Exercise requirements: Would you retype exactly the lines below, from the one containing "Select the Upsells cart icon" through the end of the entries, both ends included, but not the pictures?

Source information:
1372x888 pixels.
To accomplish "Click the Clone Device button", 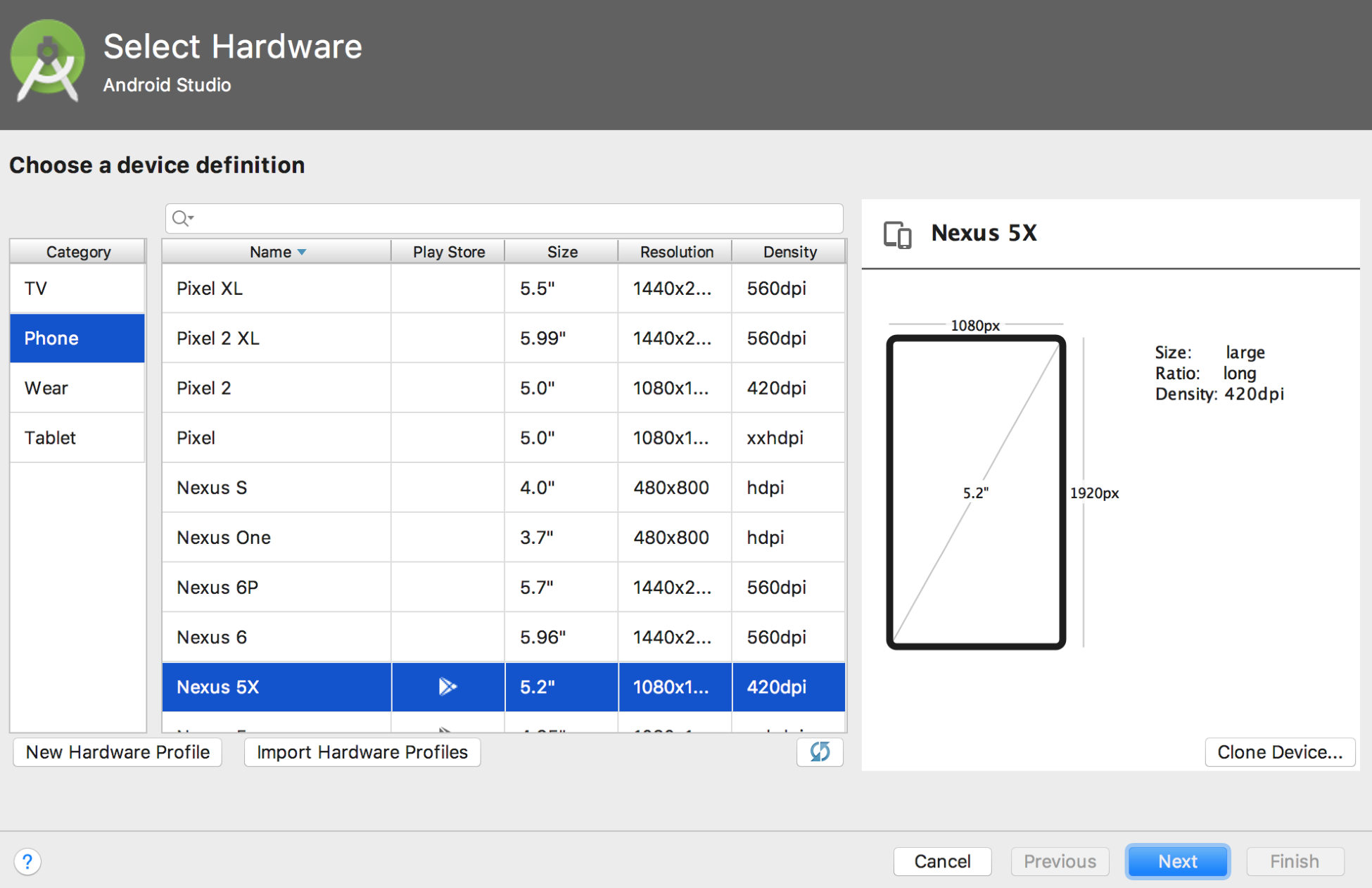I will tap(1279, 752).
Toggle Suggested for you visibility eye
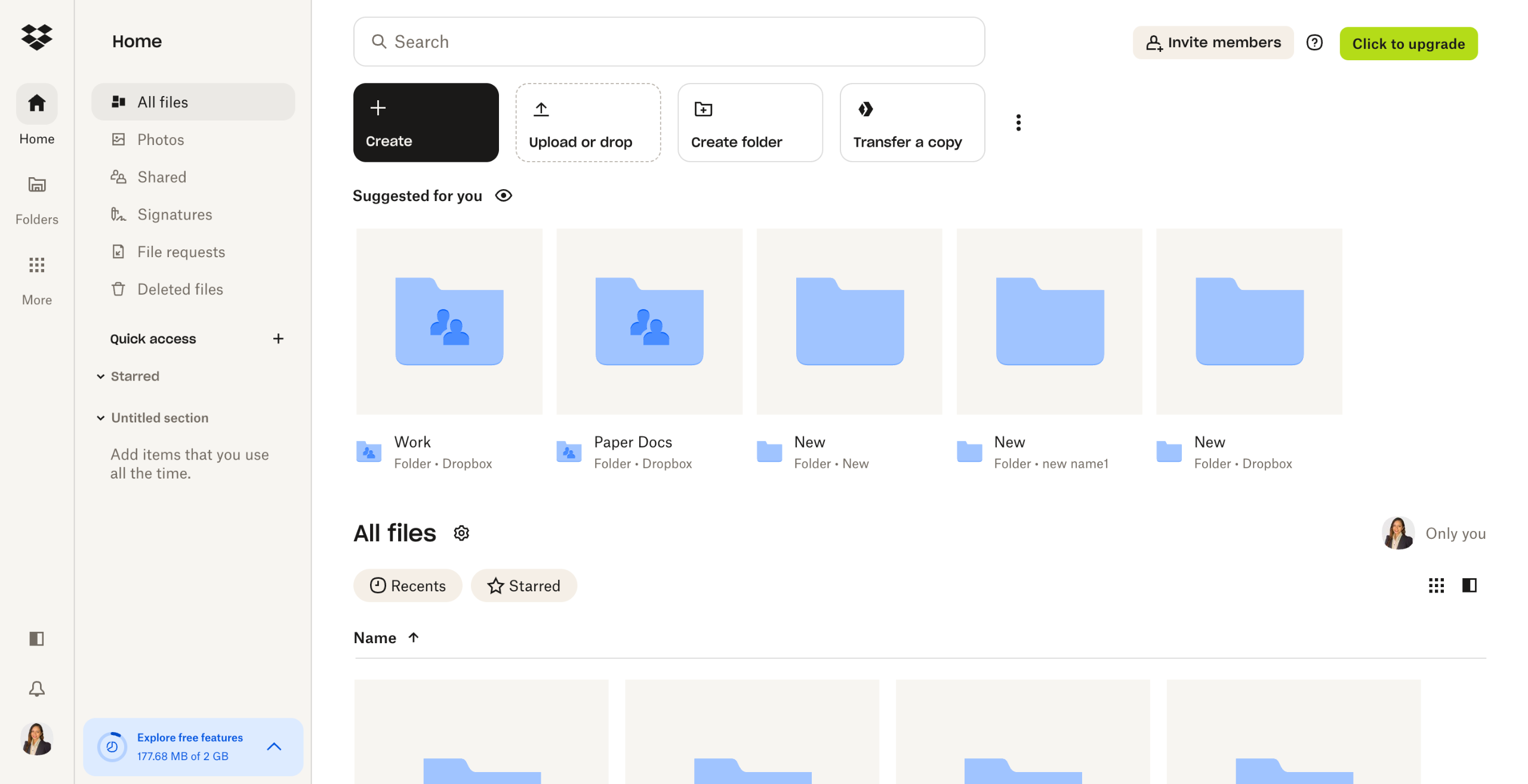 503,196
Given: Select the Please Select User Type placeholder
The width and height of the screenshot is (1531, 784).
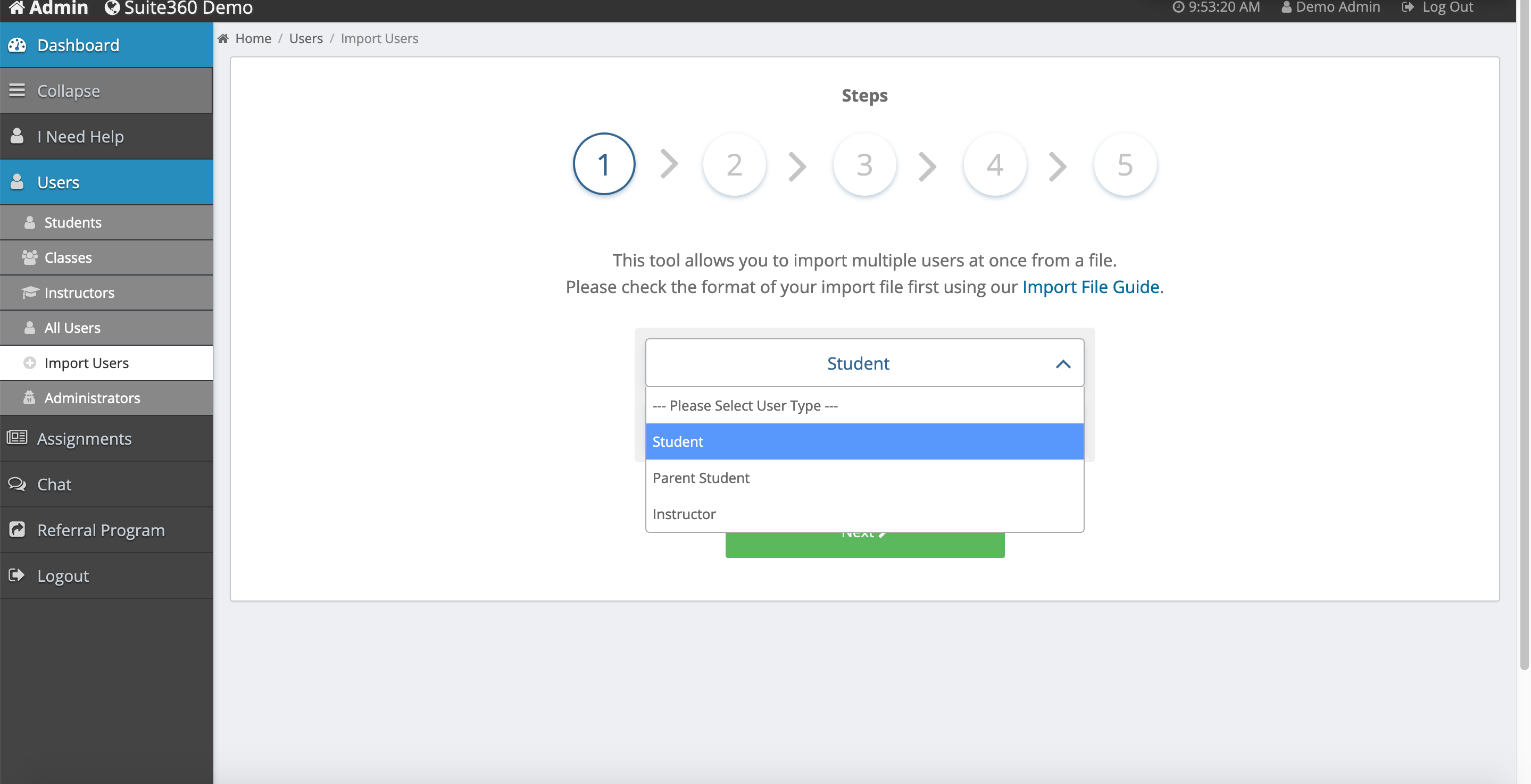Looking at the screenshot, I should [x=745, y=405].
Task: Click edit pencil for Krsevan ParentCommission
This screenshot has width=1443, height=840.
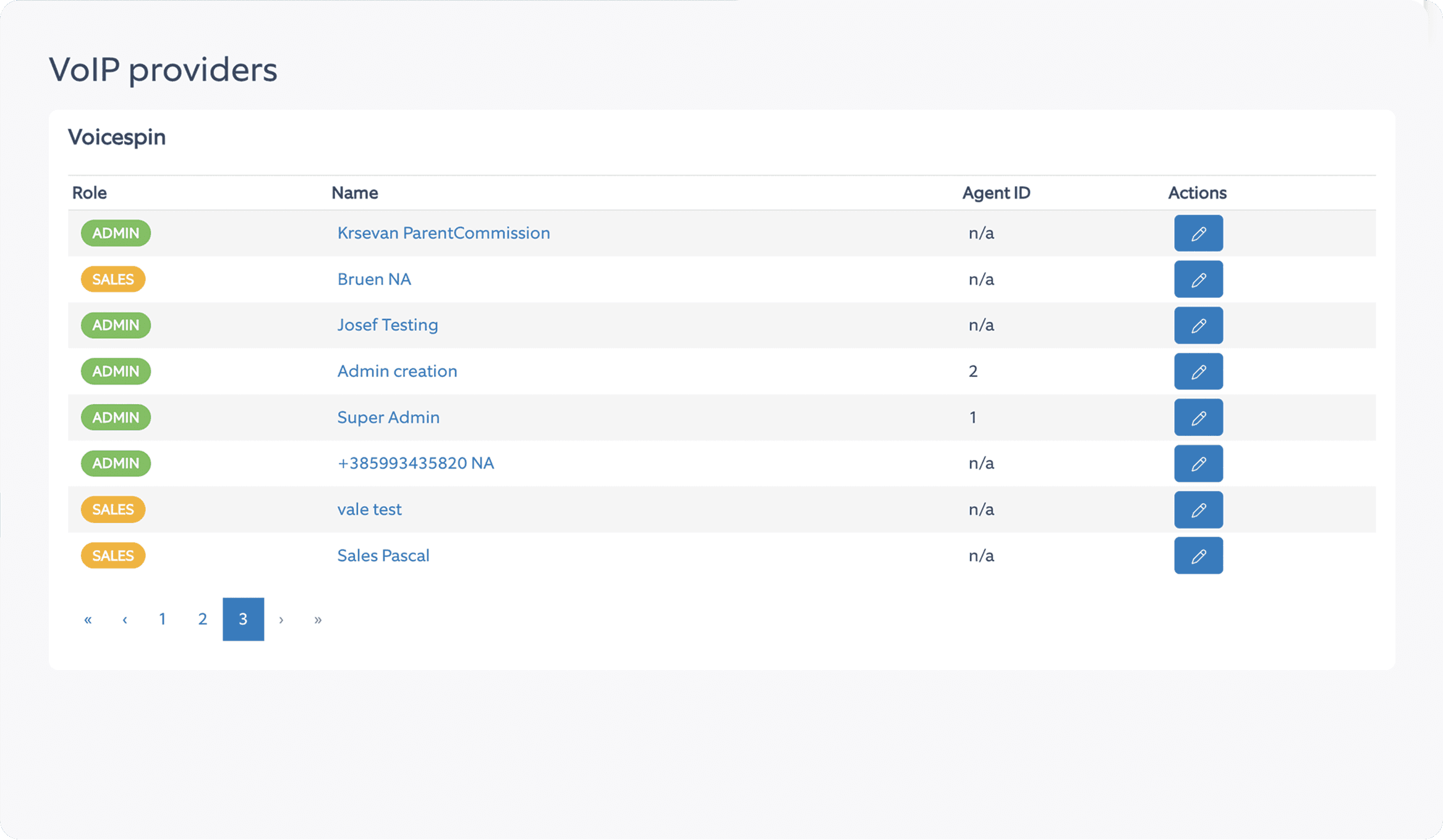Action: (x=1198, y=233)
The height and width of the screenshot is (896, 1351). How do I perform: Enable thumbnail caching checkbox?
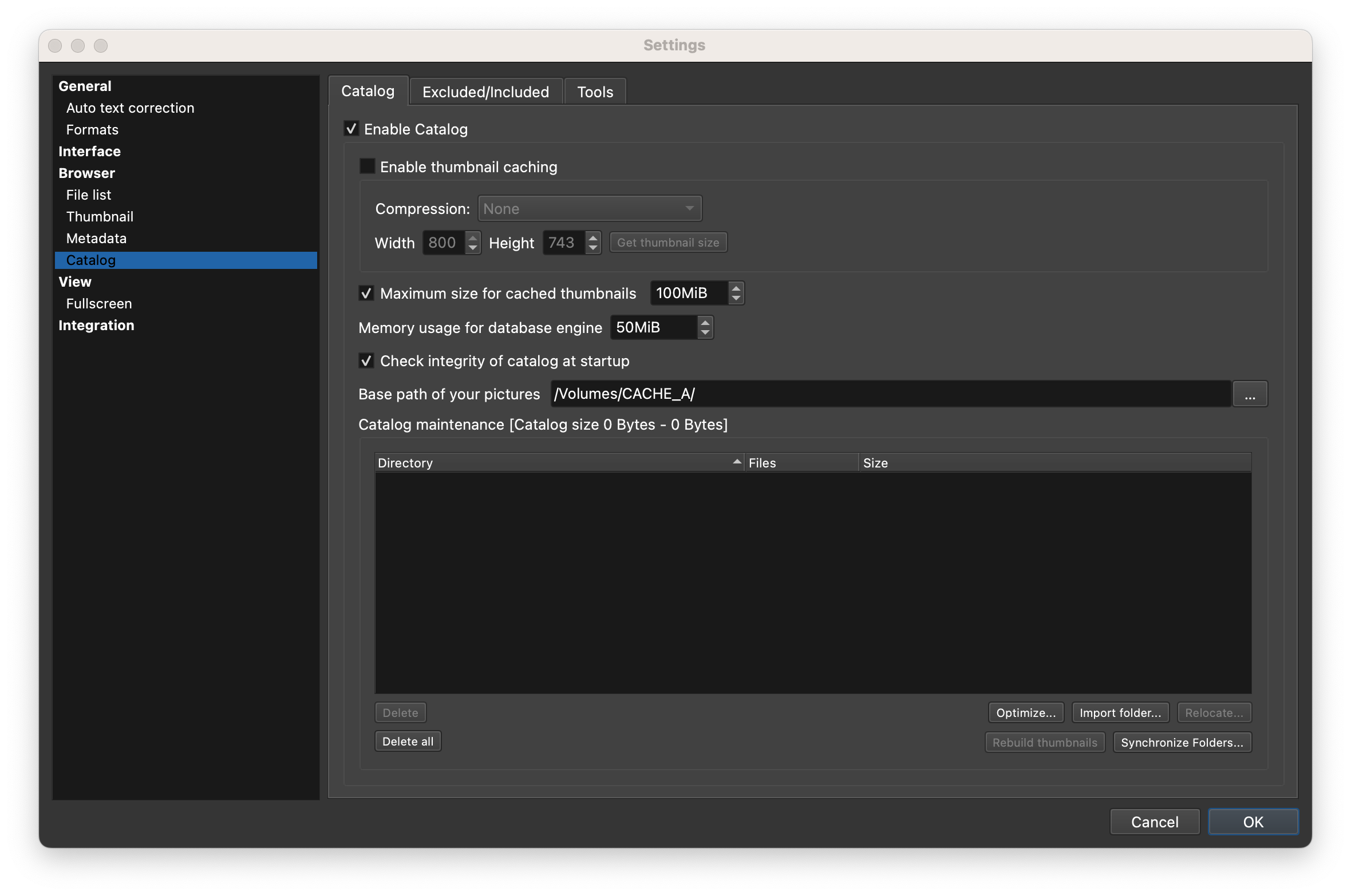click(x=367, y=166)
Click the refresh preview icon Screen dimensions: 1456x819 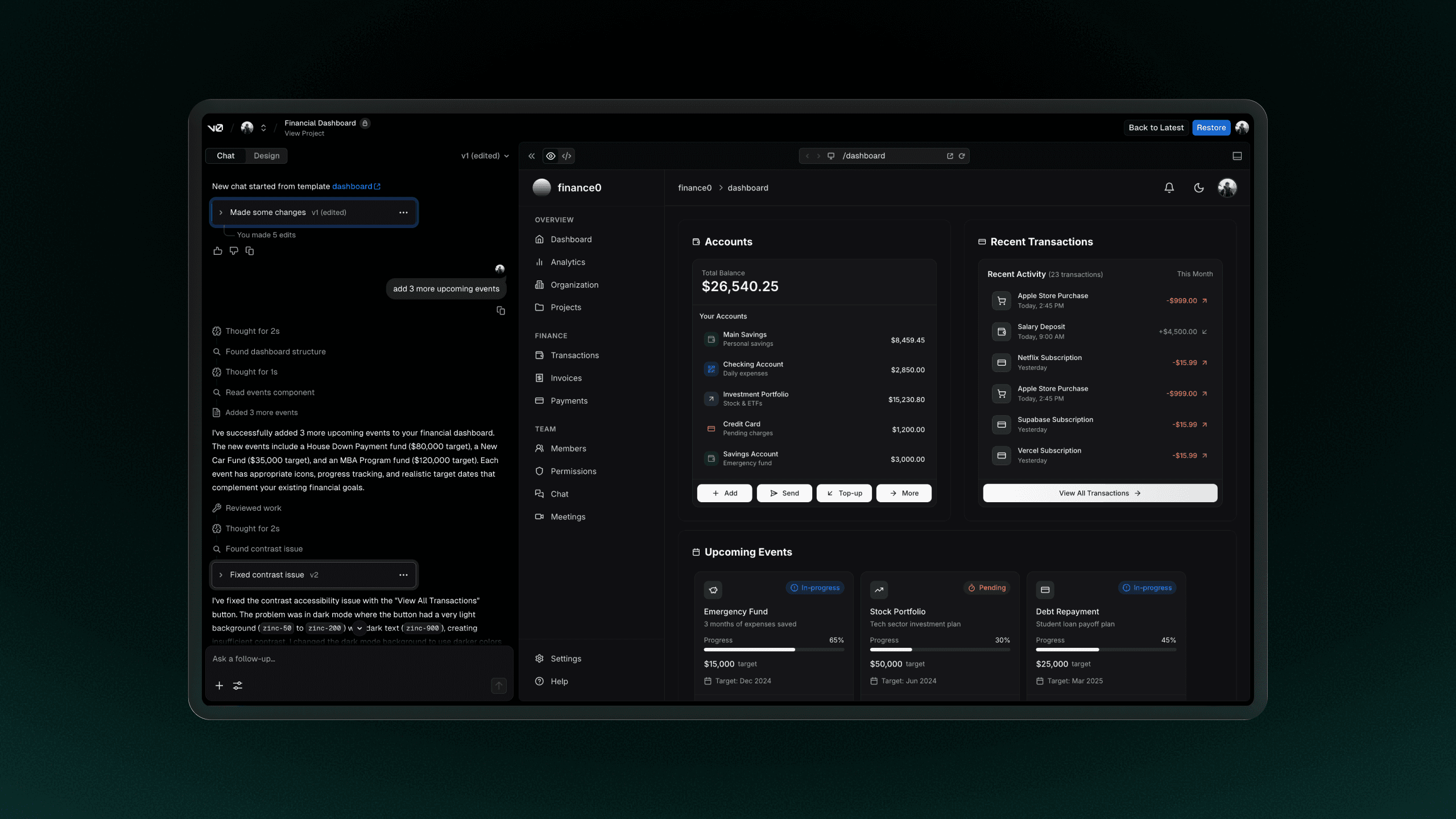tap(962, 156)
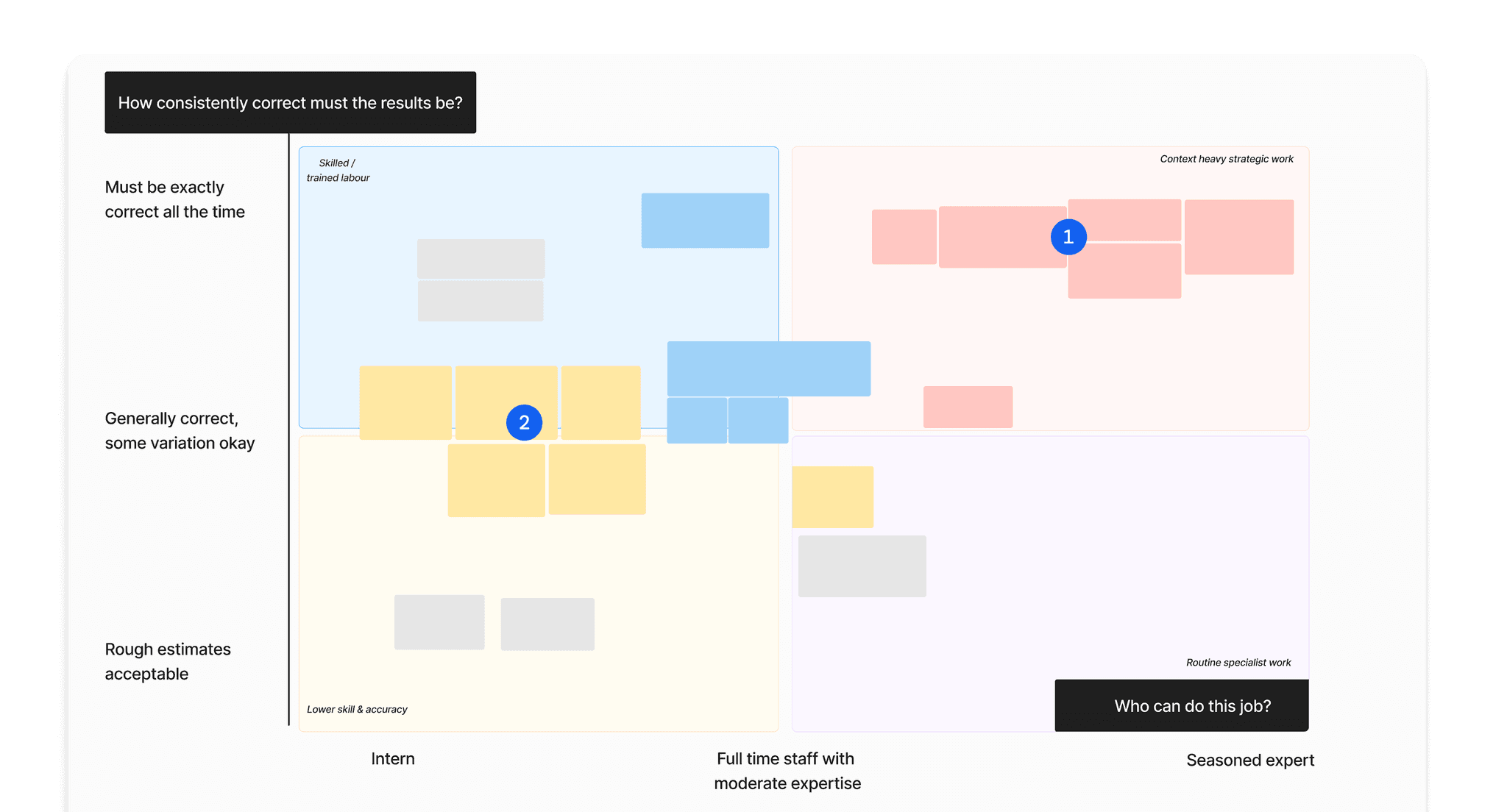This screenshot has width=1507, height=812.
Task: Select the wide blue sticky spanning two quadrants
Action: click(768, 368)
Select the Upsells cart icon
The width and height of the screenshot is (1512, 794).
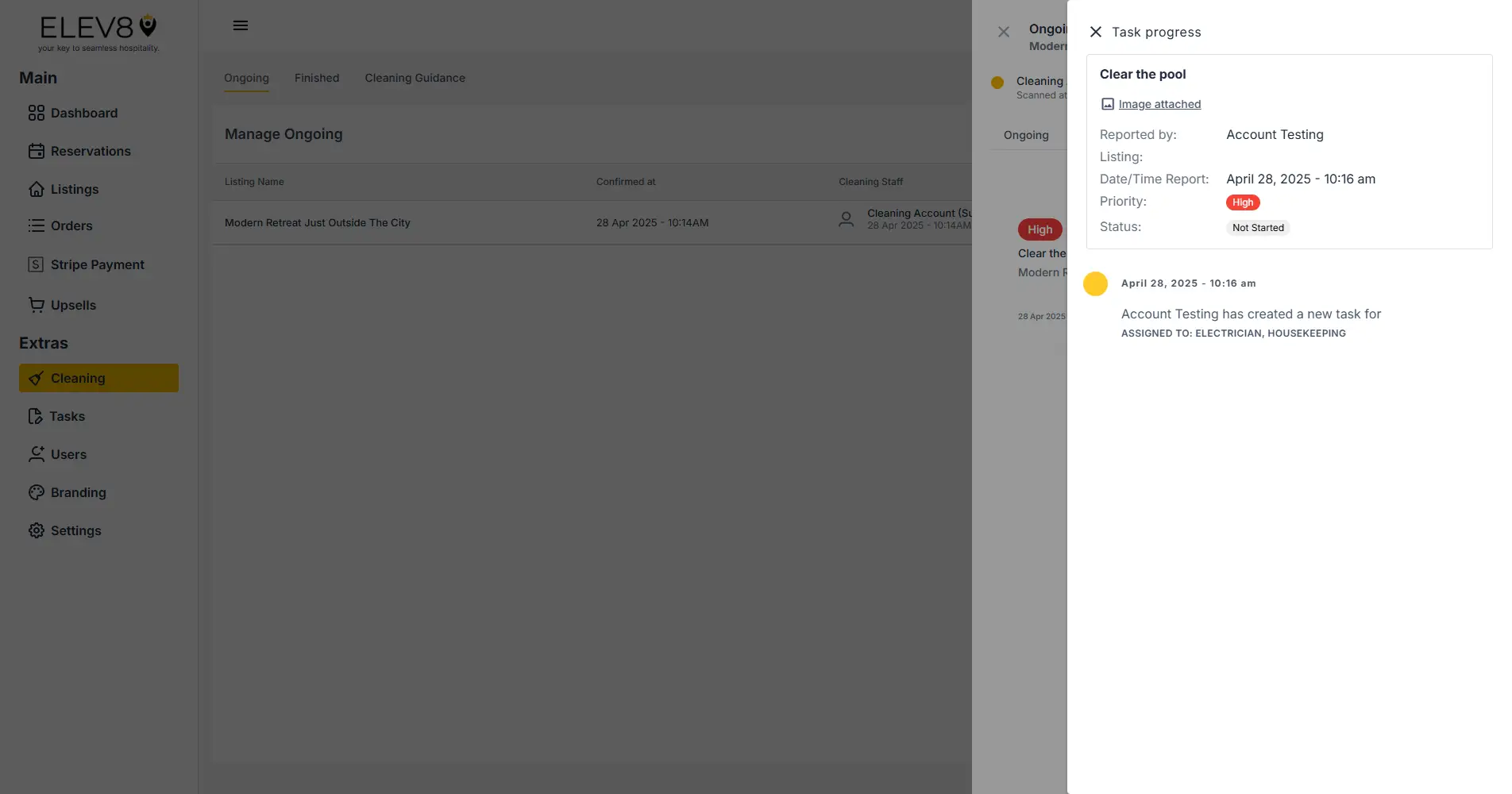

Finished task:
Select the Upsells cart icon
The width and height of the screenshot is (1512, 794).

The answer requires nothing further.